* Task:
Can you write out all of the following material again, line for line and without any changes?

* Information given:
--

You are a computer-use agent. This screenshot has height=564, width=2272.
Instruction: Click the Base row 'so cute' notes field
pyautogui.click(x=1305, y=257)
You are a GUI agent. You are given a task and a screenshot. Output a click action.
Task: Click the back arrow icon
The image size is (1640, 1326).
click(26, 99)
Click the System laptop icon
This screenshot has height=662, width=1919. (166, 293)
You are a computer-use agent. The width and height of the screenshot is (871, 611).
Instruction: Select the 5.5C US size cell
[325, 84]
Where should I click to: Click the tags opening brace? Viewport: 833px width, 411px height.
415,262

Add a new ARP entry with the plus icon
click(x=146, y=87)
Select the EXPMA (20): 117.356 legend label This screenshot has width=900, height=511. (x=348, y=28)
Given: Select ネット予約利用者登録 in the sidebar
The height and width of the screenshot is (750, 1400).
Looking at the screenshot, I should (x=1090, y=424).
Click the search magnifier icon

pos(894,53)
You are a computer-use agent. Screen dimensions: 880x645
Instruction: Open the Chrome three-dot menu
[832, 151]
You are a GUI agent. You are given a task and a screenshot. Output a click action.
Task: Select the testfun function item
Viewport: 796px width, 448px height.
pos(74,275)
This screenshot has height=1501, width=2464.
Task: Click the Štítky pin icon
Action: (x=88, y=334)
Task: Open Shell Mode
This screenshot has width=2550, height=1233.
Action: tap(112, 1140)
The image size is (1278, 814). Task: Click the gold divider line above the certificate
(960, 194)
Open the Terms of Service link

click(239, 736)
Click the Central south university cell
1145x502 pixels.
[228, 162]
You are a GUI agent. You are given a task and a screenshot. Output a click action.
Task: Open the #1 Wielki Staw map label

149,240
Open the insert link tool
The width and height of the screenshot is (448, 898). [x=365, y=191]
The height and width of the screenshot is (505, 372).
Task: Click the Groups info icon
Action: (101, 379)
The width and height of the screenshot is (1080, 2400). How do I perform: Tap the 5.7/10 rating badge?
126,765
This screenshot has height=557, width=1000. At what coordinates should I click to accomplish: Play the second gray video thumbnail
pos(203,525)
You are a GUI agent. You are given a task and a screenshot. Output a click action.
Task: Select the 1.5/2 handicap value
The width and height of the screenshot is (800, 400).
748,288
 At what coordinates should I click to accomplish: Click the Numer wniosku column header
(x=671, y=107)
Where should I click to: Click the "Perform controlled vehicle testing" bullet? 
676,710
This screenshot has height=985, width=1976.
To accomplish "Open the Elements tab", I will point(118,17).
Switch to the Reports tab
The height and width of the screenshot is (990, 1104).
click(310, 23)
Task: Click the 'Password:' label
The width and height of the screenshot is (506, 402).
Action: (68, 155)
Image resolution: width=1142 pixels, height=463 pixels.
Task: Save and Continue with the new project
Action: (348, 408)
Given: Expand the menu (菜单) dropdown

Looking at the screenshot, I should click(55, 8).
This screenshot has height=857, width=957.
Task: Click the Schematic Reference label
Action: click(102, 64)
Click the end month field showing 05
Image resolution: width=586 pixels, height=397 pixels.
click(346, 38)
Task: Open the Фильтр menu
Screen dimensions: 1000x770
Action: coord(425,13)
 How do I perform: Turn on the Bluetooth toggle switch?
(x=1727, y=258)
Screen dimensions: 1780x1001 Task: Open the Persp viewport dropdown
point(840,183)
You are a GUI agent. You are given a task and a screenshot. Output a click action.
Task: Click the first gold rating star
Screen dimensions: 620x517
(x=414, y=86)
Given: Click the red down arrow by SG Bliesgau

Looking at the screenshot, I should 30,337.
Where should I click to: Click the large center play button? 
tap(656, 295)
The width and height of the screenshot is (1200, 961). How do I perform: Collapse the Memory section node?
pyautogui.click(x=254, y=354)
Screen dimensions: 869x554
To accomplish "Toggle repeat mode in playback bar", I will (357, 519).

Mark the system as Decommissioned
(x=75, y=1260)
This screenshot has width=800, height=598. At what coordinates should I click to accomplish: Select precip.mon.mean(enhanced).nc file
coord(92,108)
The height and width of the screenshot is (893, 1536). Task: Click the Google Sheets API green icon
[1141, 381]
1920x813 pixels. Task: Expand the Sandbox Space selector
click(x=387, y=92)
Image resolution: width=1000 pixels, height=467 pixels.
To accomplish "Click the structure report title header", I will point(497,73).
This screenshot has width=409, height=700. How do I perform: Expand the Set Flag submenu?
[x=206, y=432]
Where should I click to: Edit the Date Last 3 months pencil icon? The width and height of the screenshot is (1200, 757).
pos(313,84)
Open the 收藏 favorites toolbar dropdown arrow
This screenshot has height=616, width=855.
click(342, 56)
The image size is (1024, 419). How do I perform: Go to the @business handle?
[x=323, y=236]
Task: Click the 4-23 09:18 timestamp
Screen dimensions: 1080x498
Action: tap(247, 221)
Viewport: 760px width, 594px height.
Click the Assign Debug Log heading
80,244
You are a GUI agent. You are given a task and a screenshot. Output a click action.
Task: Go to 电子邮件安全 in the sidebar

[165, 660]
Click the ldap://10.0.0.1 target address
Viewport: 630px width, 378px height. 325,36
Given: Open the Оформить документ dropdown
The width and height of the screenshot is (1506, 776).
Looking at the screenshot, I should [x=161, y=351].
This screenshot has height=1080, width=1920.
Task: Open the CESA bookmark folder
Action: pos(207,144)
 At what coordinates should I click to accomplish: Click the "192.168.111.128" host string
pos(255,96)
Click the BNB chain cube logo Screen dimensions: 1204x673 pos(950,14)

--

* Full output:
You are a computer-use agent. This screenshot has height=564, width=2272.
Instruction: Click the Base row 'so cute' notes field
pyautogui.click(x=1305, y=257)
You are a GUI agent. You are given a task and a screenshot. Output a click action.
Task: Click the back arrow icon
The image size is (1640, 1326).
click(26, 99)
Click the System laptop icon
This screenshot has height=662, width=1919. (166, 293)
You are a computer-use agent. The width and height of the screenshot is (871, 611).
Instruction: Select the 5.5C US size cell
[325, 84]
Where should I click to: Click the tags opening brace? Viewport: 833px width, 411px height.
415,262

Add a new ARP entry with the plus icon
click(x=146, y=87)
Select the EXPMA (20): 117.356 legend label This screenshot has width=900, height=511. (x=348, y=28)
Given: Select ネット予約利用者登録 in the sidebar
The height and width of the screenshot is (750, 1400).
Looking at the screenshot, I should (x=1090, y=424).
Click the search magnifier icon

pos(894,53)
You are a computer-use agent. Screen dimensions: 880x645
Instruction: Open the Chrome three-dot menu
[832, 151]
You are a GUI agent. You are given a task and a screenshot. Output a click action.
Task: Select the testfun function item
Viewport: 796px width, 448px height.
pos(74,275)
This screenshot has height=1501, width=2464.
Task: Click the Štítky pin icon
Action: (x=88, y=334)
Task: Open Shell Mode
This screenshot has width=2550, height=1233.
Action: tap(112, 1140)
The image size is (1278, 814). Task: Click the gold divider line above the certificate
(960, 194)
Open the Terms of Service link

click(239, 736)
Click the Central south university cell
1145x502 pixels.
[228, 162]
You are a GUI agent. You are given a task and a screenshot. Output a click action.
Task: Open the #1 Wielki Staw map label

149,240
Open the insert link tool
The width and height of the screenshot is (448, 898). [x=365, y=191]
The height and width of the screenshot is (505, 372).
Task: Click the Groups info icon
Action: (101, 379)
The width and height of the screenshot is (1080, 2400). How do I perform: Tap the 5.7/10 rating badge?
126,765
This screenshot has height=557, width=1000. At what coordinates should I click to accomplish: Play the second gray video thumbnail
pos(203,525)
You are a GUI agent. You are given a task and a screenshot. Output a click action.
Task: Select the 1.5/2 handicap value
The width and height of the screenshot is (800, 400).
748,288
 At what coordinates should I click to accomplish: Click the Numer wniosku column header
(x=671, y=107)
Where should I click to: Click the "Perform controlled vehicle testing" bullet? 
676,710
This screenshot has height=985, width=1976.
To accomplish "Open the Elements tab", I will point(118,17).
Switch to the Reports tab
The height and width of the screenshot is (990, 1104).
click(310, 23)
Task: Click the 'Password:' label
The width and height of the screenshot is (506, 402).
Action: (68, 155)
Image resolution: width=1142 pixels, height=463 pixels.
Task: Save and Continue with the new project
Action: (348, 408)
Given: Expand the menu (菜单) dropdown

Looking at the screenshot, I should click(55, 8).
This screenshot has height=857, width=957.
Task: Click the Schematic Reference label
Action: click(102, 64)
Click the end month field showing 05
Image resolution: width=586 pixels, height=397 pixels.
click(346, 38)
Task: Open the Фильтр menu
Screen dimensions: 1000x770
Action: coord(425,13)
 How do I perform: Turn on the Bluetooth toggle switch?
(x=1727, y=258)
Screen dimensions: 1780x1001 Task: Open the Persp viewport dropdown
point(840,183)
You are a GUI agent. You are given a task and a screenshot. Output a click action.
Task: Click the first gold rating star
Screen dimensions: 620x517
(x=414, y=86)
Given: Click the red down arrow by SG Bliesgau

Looking at the screenshot, I should 30,337.
Where should I click to: Click the large center play button? 
tap(656, 295)
The width and height of the screenshot is (1200, 961). How do I perform: Collapse the Memory section node?
pyautogui.click(x=254, y=354)
Screen dimensions: 869x554
To accomplish "Toggle repeat mode in playback bar", I will (357, 519).

Mark the system as Decommissioned
(x=75, y=1260)
This screenshot has width=800, height=598. At what coordinates should I click to accomplish: Select precip.mon.mean(enhanced).nc file
coord(92,108)
The height and width of the screenshot is (893, 1536). Task: Click the Google Sheets API green icon
[1141, 381]
1920x813 pixels. Task: Expand the Sandbox Space selector
click(x=387, y=92)
Image resolution: width=1000 pixels, height=467 pixels.
To accomplish "Click the structure report title header", I will point(497,73).
This screenshot has width=409, height=700. How do I perform: Expand the Set Flag submenu?
[x=206, y=432]
Where should I click to: Edit the Date Last 3 months pencil icon? The width and height of the screenshot is (1200, 757).
pos(313,84)
Open the 收藏 favorites toolbar dropdown arrow
This screenshot has height=616, width=855.
click(342, 56)
The image size is (1024, 419). How do I perform: Go to the @business handle?
[x=323, y=236]
Task: Click the 4-23 09:18 timestamp
Screen dimensions: 1080x498
Action: tap(247, 221)
Viewport: 760px width, 594px height.
Click the Assign Debug Log heading
80,244
You are a GUI agent. You are given a task and a screenshot. Output a click action.
Task: Go to 电子邮件安全 in the sidebar

[165, 660]
Click the ldap://10.0.0.1 target address
Viewport: 630px width, 378px height. 325,36
Given: Open the Оформить документ dropdown
The width and height of the screenshot is (1506, 776).
Looking at the screenshot, I should [x=161, y=351].
This screenshot has height=1080, width=1920.
Task: Open the CESA bookmark folder
Action: pos(207,144)
 At what coordinates should I click to accomplish: Click the "192.168.111.128" host string
pos(255,96)
Click the BNB chain cube logo Screen dimensions: 1204x673 pos(950,14)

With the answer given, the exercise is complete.